-- Recorded data follows --

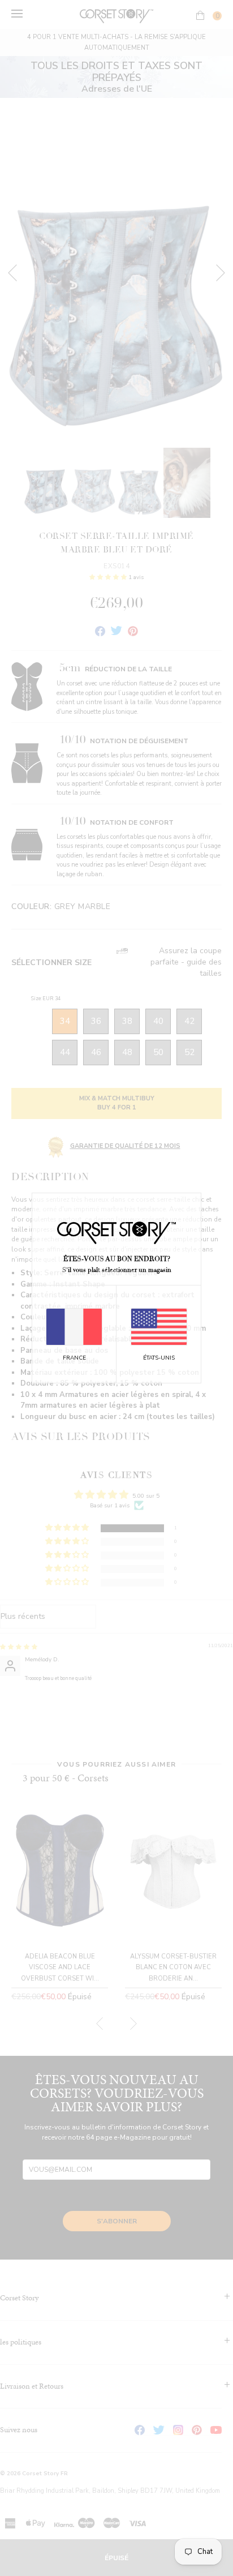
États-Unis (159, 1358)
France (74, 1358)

-- Recorded data concluded --
-- Recorded data follows --

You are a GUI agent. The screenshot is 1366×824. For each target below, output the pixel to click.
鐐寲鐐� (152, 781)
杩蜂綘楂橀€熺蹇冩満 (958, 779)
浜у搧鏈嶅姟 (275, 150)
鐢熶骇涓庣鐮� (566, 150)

-- Recorded data concluded --

From the line holding "You are a GUI" to the line holding "鐢熶骇涓庣鐮� (566, 150)", inclusive, restate each line above exactly as written.

▶ _Answer to this problem_:
You are a GUI agent. The screenshot is 1366×824. For each target below, output the pixel to click.
鐐寲鐐� (152, 781)
杩蜂綘楂橀€熺蹇冩満 (958, 779)
浜у搧鏈嶅姟 (275, 150)
鐢熶骇涓庣鐮� (566, 150)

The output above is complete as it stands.